Thursday the Department of Labor (”DOL”) issued three new opinion letters, two of which warrant a quick note. One provided guidance regarding the Family Medical Leave Act (“FMLA”), and the other addressed the Fair Labor Standards Act (“FLSA”). Both had the same ultimate takeaway – employer generosity easily backfires.
Providing more than unpaid FMLA Leave – According to the DOL, employers who want to provide employees more leave than the FMLA requires violate the FMLA if they delay designating leave as FMLA-qualifying to allow employees to exhaust other available paid leave. “[A]n employer may not delay the designation of FMLA-qualifying leave or designate more than 12 weeks of leave . . . as FMLA leave,” even if doing so benefits the employee. Employers have five days from when they have “enough information” to determine whether an employee’s leave is for a “FMLA-qualifying reason” to designate that leave as FMLA leave. The catch-22? The DOL also considers it a violation of the FMLA for an employer to not provide FMLA eligible employees “any employment benefit [provided for in a company policy] . . . that provides greater family or medical leave rights to employees than the rights established by the FMLA.” In other words, employers who provide more than 12 weeks of unpaid leave to employees need to make sure their leave policies are properly drafted and implemented, or their generosity could get them into hot water.

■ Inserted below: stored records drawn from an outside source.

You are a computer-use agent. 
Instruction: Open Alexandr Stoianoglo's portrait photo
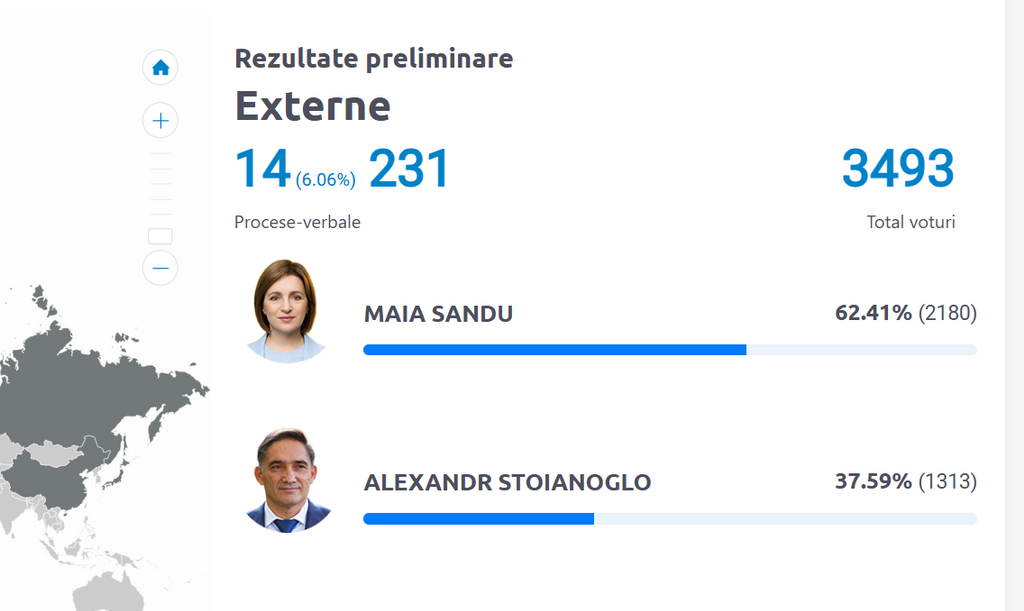(x=287, y=480)

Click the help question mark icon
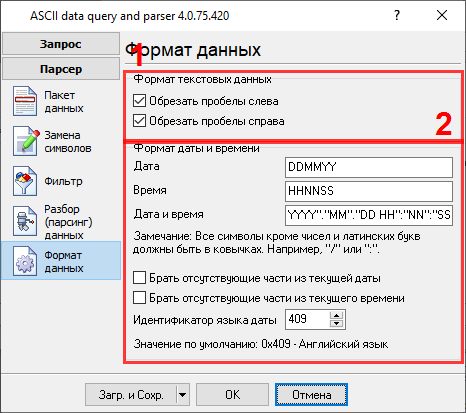click(x=397, y=15)
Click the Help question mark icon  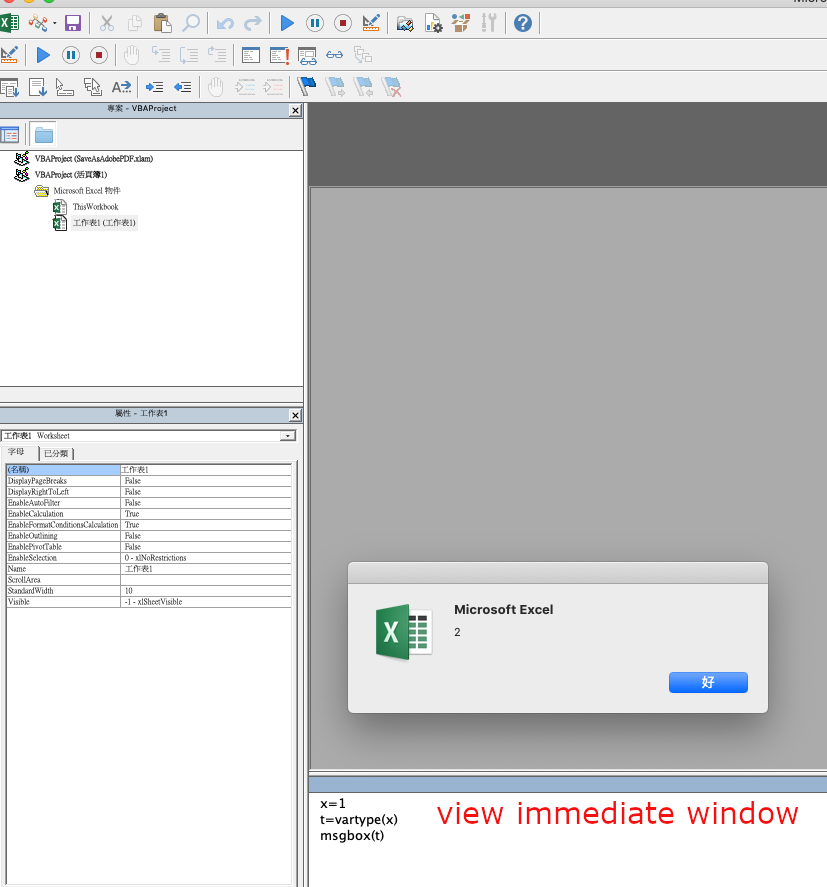pyautogui.click(x=522, y=23)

Encouraging Volunteer Work – The DOL also determined that employer generosity can be a violation of the law when employers provide bonuses for employees who engage in company sponsored volunteer work. According to the DOL, employers who encourage employee participation in volunteer activities may have to treat that volunteer time as “hours worked” under the FLSA unless they are very careful. Don’t want to pay overtime for your employees’ weekend housebuilding activities? Follow these (not so) simple rules…
- Employers cannot “direct or control the employees’ activities” during these volunteer activities.
- Employers cannot “guarantee a bonus for volunteering.”
- Employers cannot require participation in the volunteer program or even “unduly pressure its employees to participate.”
- And employees cannot suffer any “adverse effect” on “working conditions or employment prospects” because they do not participate.
Again, the takeaway is clear – if you encourage volunteer activities by your employees, this encouragement must be through a policy that is effectively drafted and administered to ensure compliance with the DOL’s new list of “do not”s.